El hormigueo se transformó en una gélida palpitación.

—¿Y bien?

—Quizás —soltó Jezal—, bueno... sí.

West dio un paso adelante y se pegó al joven.

—Jezal —se oyó decir lentamente con los dientes apretados—. Espero que no tengas la intención de tirarte a mi hermana.

—Oye, un momento...

La palpitación se convirtió en estallido. Las manos de West se clavaron en los hombros de Jezal.

—¡Óyeme

!—le espetó—. No quiero verte jugar con sus sentimientos, ¿entendido? ¡Ya le hicieron daño una vez y no quiero que nadie se lo vuelva a hacer! ¡Ni tú, ni nadie! ¡No lo permitiré! No quiero que la añadas a tu lista de trofeos, ¿me oyes?

—¡Vale! ¡Vale! —dijo Jezal, que había empalidecido—. ¡No ando detrás de ella! Somos amigos, eso es todo. ¡Me cae bien! ¡No conoce a nadie aquí y... en fin, puedes confiar en mí... no hay nada malo en ello, de verdad! ¡Ay! ¡Suéltame!

West se dio cuenta de que estaba apretando el brazo de Jezal con todas sus fuerzas. ¿Qué le había pasado?
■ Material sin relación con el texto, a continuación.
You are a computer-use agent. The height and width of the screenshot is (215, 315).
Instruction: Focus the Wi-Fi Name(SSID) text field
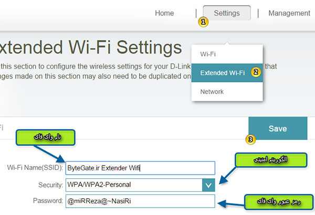click(140, 168)
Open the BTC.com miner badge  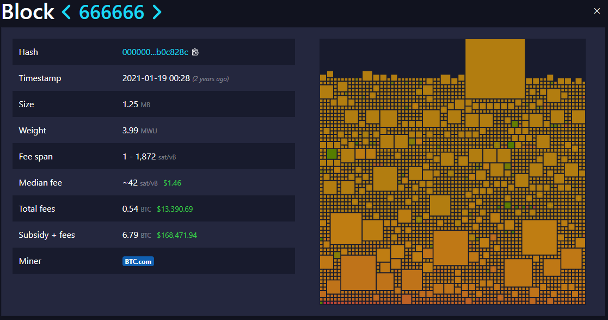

Sólo pretendía tener unas palabras con él y ahora resultaba que había ido demasiado lejos. ¡Ya le hicieron daño una vez... maldita sea! ¡Cómo podía habérsele escapado eso! Soltó a Jezal y se echó hacia atrás, tragándose su rabia.

—No quiero que vuelvas a verla, ¿entendido?

—Eh, un momento West, quién eres tú para...

La rabia de West se reavivó.

—Jezal —masculló—, soy amigo tuyo y como amigo te lo pido —volvió a dar un paso adelante y se pegó aún más a Jezal—. Pero también soy su hermano y, como hermano, te prevengo: ¡Mantente alejado de ella! ¡No respondo de mí si no lo haces!